▶ **ЗАДАНИЕ**:
Приведите заново отрывок текста о находках Массона: начните со слов «В тот день, 2» и закончите словами «значение только это.». В этом отрывке замените «Коллекция» на «Собрание».

На протяжении двух последних лет доброжелатели Массона убеждали компанию, что он сделал блестящие открытия, но успеха не добились. Библиотекарь компании Х.Х. Уилсон чуть не упал в обморок «после осмотра первой партии» находок Массона. Он предложил директорам «прочесть о них лекцию. Каждый из директоров в отдельности восклицал “какая прелесть!”, но при обсуждении в совете некоторые высказывались против уроков библиотекаря как нежелательного новшества, поэтому его предложение было отвергнуто». Тогда Уилсон направил директорам стопку заметок. Лучше бы он этого не делал. «Они высказывались весьма изящно, – записал он с унынием, – но, по всей видимости, мало что прочли»[674].

В тот день, 2 мая 1838-го, о Массоне вспомнили снова. Директора с весьма диккенсовскими фамилиями – мистер Лашингтон, мистер Маспрэтт, мистер Торнхилл и мистер Шэнк[675] – беспокоились, не переплатили ли ему за труды. «Точная оценка ценности экспонатов, предъявленных нашему вниманию, совершенно неосуществима, – фыркнули они. – Она зависит от произвольных и надуманных представлений об их редкости и изысканности». Однако, изучив находки Массона, они убедились в том, что недурно нажились. «Коллекция стоит гораздо больше уплаченной за нее суммы. Мы полностью удовлетворены тем, что понесенные расходы оправдываются ценностью приобретенных предметов»[676]. В Ост-Индия-Хаус имело значение только это.

▶ **ИМЕЮЩИЕСЯ ДАННЫЕ**:
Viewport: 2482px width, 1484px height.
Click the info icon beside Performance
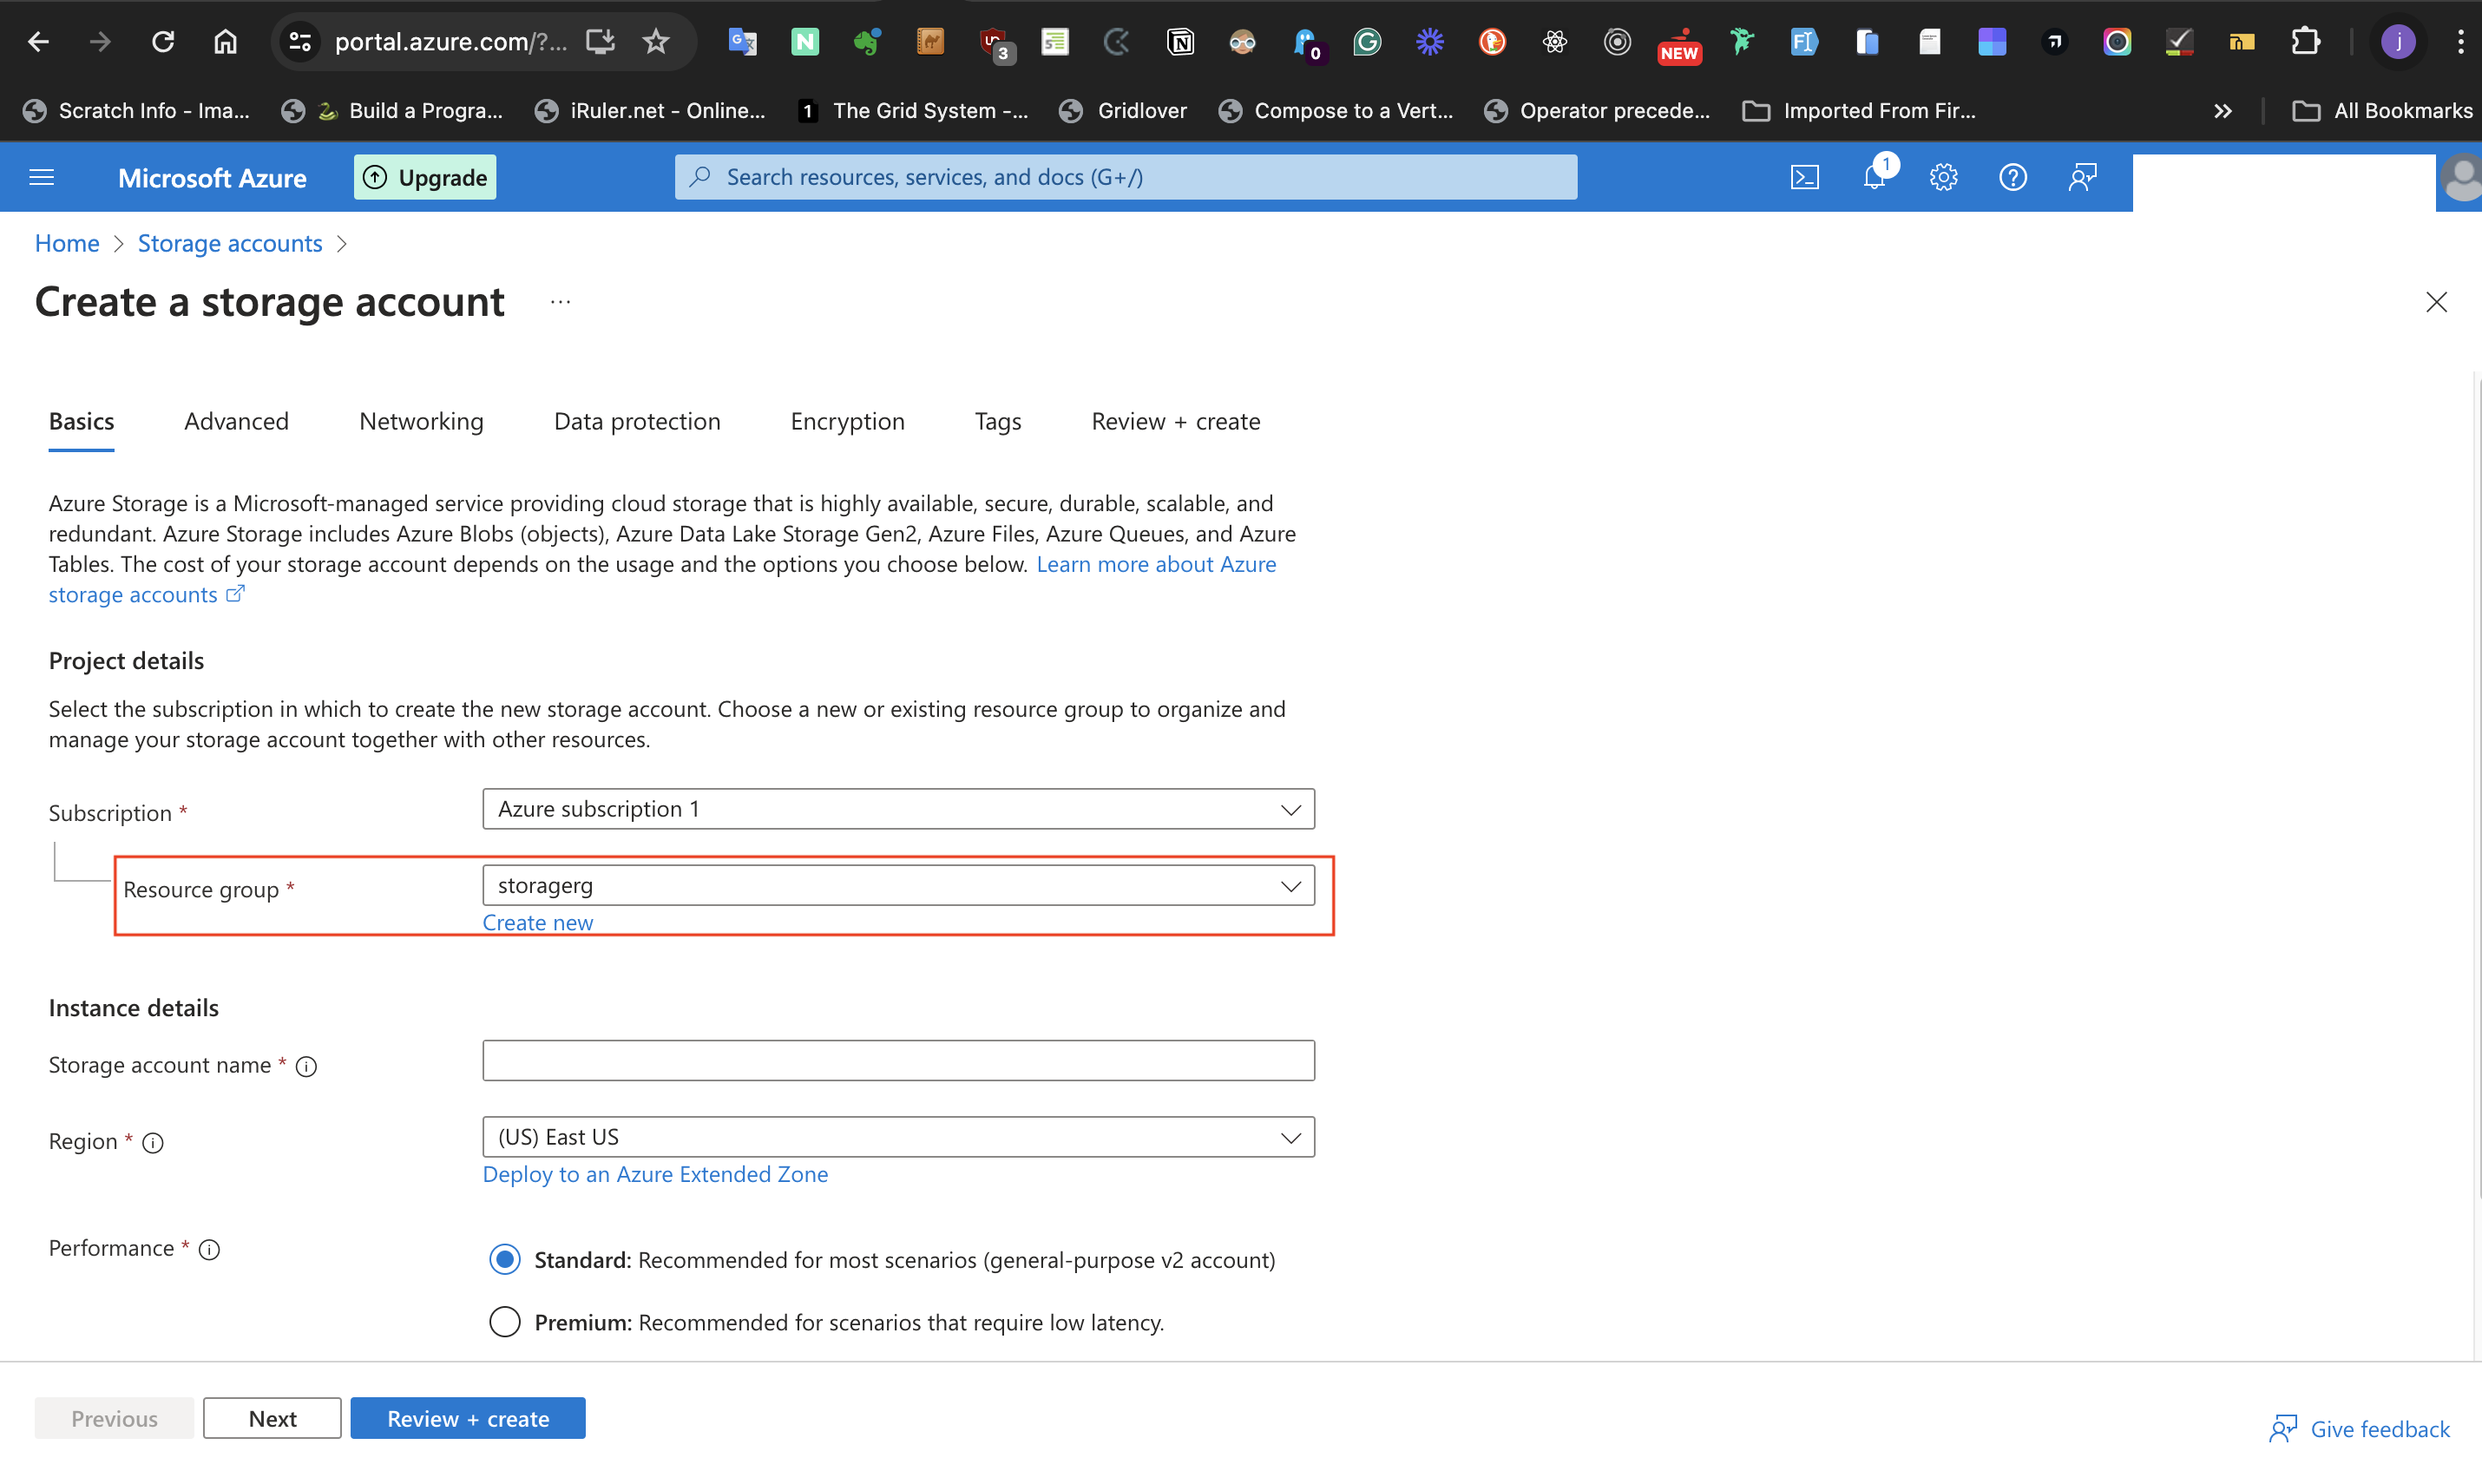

▶ **ОТВЕТ К ЗАДАНИЮ**:
В тот день, 2 мая 1838-го, о Массоне вспомнили снова. Директора с весьма диккенсовскими фамилиями – мистер Лашингтон, мистер Маспрэтт, мистер Торнхилл и мистер Шэнк[675] – беспокоились, не переплатили ли ему за труды. «Точная оценка ценности экспонатов, предъявленных нашему вниманию, совершенно неосуществима, – фыркнули они. – Она зависит от произвольных и надуманных представлений об их редкости и изысканности». Однако, изучив находки Массона, они убедились в том, что недурно нажились. «Собрание стоит гораздо больше уплаченной за нее суммы. Мы полностью удовлетворены тем, что понесенные расходы оправдываются ценностью приобретенных предметов»[676]. В Ост-Индия-Хаус имело значение только это.